Донельзя типичная биография (кто знает – пропустите, пожалуйста, эту страницу): кончил гимназию, поехал в Одессу учиться на юриста, после доучивался в Киеве, потом – Москва и полный отказ от полученного образования. Нет, он писать и печататься начал ещё в совсем юном возрасте, а в двадцать с небольшим уже как журналист присутствовал на похоронах Льва Толстого (это я к тому, чтобы не приводить дату рождения, ну их к лешему, эти точные цифирки). Стихов – смешных и не очень – сочинил он невероятное количество, Сашу Чёрного порой напоминая (ну, пожиже чуть, не спорю), фельетонов много написал (тут он как Тэффи был или Аверченко), и на войну пошёл, там ранен был и комиссован. Революцию (точней, Октябрьский переворот) не принял сразу и уехал, когда полностью убедился, что более в России невозможно. Ни жить, ни дышать полной грудью. Так в двадцатом году он оказался в Париже. И начался его печальный расцвет.

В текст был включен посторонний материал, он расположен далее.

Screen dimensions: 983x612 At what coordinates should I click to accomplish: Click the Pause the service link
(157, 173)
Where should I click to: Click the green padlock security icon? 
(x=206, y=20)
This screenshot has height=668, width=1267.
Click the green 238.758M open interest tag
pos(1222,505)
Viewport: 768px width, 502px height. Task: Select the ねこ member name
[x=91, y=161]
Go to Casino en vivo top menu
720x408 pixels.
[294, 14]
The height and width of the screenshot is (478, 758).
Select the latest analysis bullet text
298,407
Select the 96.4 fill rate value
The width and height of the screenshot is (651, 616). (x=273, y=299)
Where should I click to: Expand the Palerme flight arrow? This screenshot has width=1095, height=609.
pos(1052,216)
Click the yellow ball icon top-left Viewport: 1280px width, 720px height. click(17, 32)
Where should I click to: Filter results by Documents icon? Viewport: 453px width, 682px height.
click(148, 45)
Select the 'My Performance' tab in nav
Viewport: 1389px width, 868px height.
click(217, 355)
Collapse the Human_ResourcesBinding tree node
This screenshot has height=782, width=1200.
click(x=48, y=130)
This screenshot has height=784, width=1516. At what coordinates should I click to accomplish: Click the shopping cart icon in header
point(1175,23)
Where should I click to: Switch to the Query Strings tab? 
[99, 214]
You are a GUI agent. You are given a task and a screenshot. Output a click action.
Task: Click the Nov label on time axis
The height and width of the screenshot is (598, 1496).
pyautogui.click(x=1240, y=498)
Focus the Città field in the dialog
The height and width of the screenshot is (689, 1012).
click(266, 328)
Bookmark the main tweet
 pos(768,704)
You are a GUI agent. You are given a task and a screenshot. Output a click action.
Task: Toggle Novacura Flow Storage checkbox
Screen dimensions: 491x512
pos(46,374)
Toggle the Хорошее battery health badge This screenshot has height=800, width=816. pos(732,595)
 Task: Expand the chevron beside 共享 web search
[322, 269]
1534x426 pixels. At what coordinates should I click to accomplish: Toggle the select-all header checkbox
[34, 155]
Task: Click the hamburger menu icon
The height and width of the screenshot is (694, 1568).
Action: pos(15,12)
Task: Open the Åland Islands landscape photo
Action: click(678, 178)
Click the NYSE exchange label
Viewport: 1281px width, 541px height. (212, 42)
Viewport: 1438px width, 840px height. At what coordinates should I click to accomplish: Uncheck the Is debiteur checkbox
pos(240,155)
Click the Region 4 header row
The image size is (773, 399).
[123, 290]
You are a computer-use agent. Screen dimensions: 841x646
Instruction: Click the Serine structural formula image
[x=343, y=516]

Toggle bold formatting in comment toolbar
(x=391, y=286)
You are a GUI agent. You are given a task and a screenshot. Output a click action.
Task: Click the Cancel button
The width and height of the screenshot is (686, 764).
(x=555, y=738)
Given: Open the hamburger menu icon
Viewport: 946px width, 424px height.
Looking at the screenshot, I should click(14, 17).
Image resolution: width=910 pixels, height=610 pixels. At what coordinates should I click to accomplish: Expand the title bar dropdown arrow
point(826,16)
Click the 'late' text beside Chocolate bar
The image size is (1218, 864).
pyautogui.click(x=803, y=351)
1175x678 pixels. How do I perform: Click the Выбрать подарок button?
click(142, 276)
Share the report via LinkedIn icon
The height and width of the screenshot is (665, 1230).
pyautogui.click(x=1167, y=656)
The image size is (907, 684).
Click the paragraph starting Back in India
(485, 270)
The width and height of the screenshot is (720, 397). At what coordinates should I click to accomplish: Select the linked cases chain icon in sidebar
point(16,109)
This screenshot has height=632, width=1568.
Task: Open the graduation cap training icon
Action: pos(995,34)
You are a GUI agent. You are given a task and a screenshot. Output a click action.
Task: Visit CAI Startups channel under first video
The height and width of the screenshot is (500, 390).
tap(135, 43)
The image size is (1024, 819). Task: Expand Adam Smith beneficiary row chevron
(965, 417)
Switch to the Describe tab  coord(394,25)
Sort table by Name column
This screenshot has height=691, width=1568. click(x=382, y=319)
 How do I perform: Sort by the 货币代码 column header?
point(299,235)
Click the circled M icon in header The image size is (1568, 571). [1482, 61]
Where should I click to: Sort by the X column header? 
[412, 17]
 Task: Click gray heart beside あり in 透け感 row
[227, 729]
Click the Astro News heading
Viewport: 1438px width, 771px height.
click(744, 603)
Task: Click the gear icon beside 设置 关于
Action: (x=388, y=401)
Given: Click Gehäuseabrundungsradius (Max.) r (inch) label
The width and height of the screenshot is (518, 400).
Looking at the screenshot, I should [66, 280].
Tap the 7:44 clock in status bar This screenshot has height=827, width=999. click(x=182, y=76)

А почему печальный, собственно? О, это объяснимо с лёгкостью. Потому что ностальгия – чувство страшное и вполне понятное. Тот миллион (как не поболее) уехавших в те годы, покидали Россию цветущую, свободную и безопасную для жизни человеческой. И хоть последние перед отъездом годы сумрачные были и тяжёлые, но предвоенную Россию помнили все.
Меня во многих интервью довольно часто осторожно спрашивали, нет ли у меня ностальгии. Да ни капли! Ну, друзья и близкие остались, да печаль о молодости, на выживание потраченной, при этом было столько низкого приспособленчества, что стыдно вспоминать. Но это не тоска по родине, так мучившая ту эмиграцию, да ещё вдобавок усугублённая иллюзией, что ужас в той оставшейся России – на короткий срок, такое продолжаться долго не может.
Спустя всего год после приезда Дон-Аминадо выпустил книжку стихов. Называлась она прекрасно и запоминающе: «Дым без отечества». На неё незамедлительно откликнулся не кто иной, как Бунин, никем и никогда не заподозренный в любви к коллегам-литераторам. Он написал: «…В его книжке, поминутно озаряемой умом, тонким юмором, талантом, – едкий и холодный «дым без отечества», дым нашего пепелища». Стоит упомянуть, что впоследствии они очень крепко подружились.
Дон-Аминадо немедленно прослыл всеобщим увеселителем. Ибо много лет чуть ли не ежедневно появлялись в газетах и журналах его стихи и фельетоны, шутливые смешные объявления, частушки (много сотен было им сочинено), и всё это – на злобу дня. Он сочувственно и иронично описывал эмигрантскую жизнь и незамедлительно откликался на всё, что происходило в России. Именно поэтому его читать сегодня менее интересно, даже не всегда понятно, а тогда это было – глотком свежего воздуха, улыбчивым и потому целительным взглядом на текущую жизнь.